Please state how many lines of the data contain "will". The number by itself is enough.
### Exercise data
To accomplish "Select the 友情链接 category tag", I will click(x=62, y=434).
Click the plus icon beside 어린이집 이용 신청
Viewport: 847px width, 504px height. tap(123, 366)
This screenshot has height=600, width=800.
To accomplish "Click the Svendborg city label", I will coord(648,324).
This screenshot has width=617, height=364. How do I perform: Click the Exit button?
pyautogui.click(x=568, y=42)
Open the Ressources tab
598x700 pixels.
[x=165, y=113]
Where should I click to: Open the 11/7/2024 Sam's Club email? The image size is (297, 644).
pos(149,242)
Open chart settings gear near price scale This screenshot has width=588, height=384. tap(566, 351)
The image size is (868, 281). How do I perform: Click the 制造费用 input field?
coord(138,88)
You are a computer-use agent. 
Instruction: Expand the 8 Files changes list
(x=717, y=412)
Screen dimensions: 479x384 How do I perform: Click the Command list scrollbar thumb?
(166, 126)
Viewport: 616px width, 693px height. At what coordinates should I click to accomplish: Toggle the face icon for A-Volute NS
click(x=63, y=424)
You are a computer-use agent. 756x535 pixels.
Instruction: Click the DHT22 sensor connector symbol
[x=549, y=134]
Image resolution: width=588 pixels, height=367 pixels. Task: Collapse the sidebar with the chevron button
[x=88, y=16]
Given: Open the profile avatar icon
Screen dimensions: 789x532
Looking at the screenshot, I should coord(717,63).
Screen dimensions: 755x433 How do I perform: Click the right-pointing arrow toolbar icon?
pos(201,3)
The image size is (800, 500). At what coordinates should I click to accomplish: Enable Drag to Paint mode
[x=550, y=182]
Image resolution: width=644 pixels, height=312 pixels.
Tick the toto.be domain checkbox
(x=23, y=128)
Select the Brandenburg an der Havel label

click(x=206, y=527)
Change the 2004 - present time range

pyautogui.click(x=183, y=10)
######
» Answer space: 2